Jan Ijäs’s Waste no. 6 How Great (2019) and Absolute Street (2019) have been selected for the IndieLisboa Film Festival, postponed from May to August 25 to September 5.
Waste no. 6 How Great was selected for the short film section of the SILVESTRE competition, among with titles by e.g. Ana Vaz, Stefano Canapa, and Mark Jenkin.
Waste no. 6 How Great is a new part of Ijäs’s ongoing documentary film series Waste. Before, we would stick our photos in cardboard albums, keep our letters and other correspondence safely tucked away and display our music and movies on our bookshelves. Now that same data sits on our phones and computer hard drives and lurks on a cloud. That cloud is usually portrayed as blue against white background.

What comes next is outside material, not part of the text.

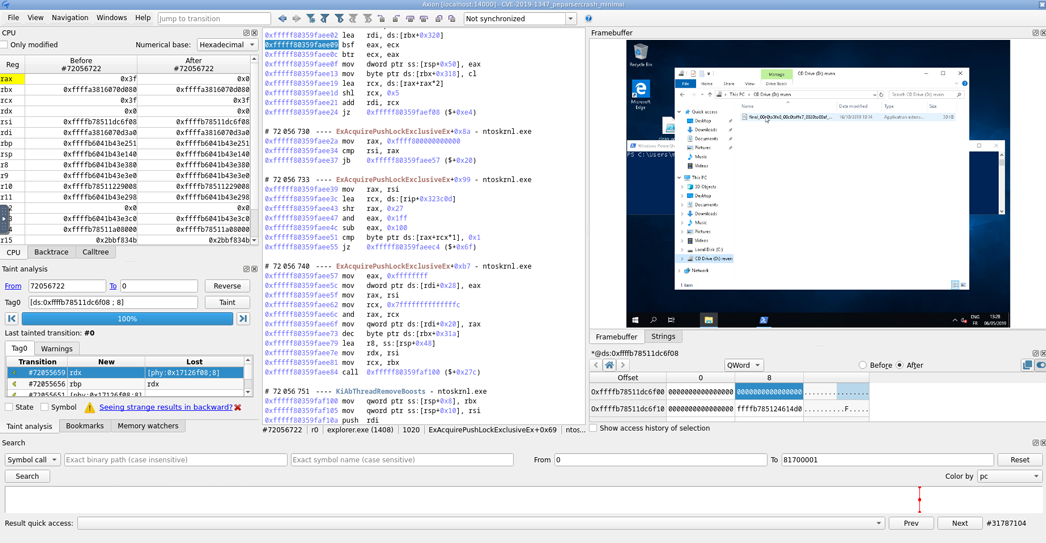Click the memory view previous arrow

pyautogui.click(x=596, y=365)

Another recent short by Jan Ijäs, Absolute Street, was selected for non-competitive Director’s Cut programme. Samuel Beckett made a single work for projected cinema. The film was shot in New York in the summer of 1964. Beckett needed one exterior street scene for the opening of the film. He wanted that street image to be shot in street that he described as ”absolute street”. All images in Jan Ijäs’s Absolute Street are from streets where Beckett did his location scouting, looking for his ”absolute street”.

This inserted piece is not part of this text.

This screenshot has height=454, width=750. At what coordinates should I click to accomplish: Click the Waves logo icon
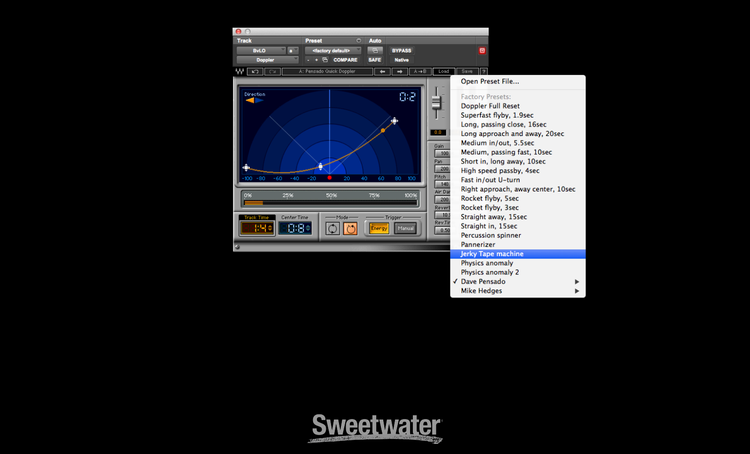coord(240,72)
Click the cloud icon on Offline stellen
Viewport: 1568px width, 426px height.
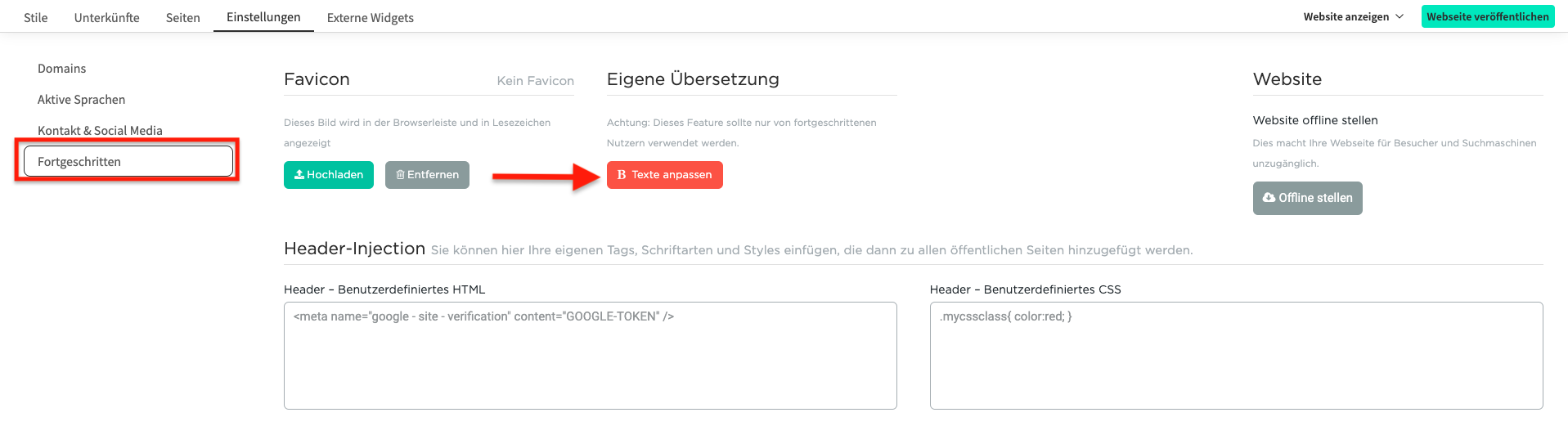(x=1269, y=198)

Media artist and film director Jan Ijäs (b. 1975) studied documentary film making at the Department of Film, Television and Scenography at the Aalto University in Helsinki. His work can be described as a blend of avant garde, experimental media art and documentary film making. His films have been screened at more than 200 Finnish and international film festivals and as installations in museums and art galleries. He has won numerous awards, including the Finnish Risto Jarva Prize in 2011 for SWEET MOV(I)E, Raft of the Médusa, film about immigration won Amnesty International Award 2018 at the IndieLisboa film festival in Portugal.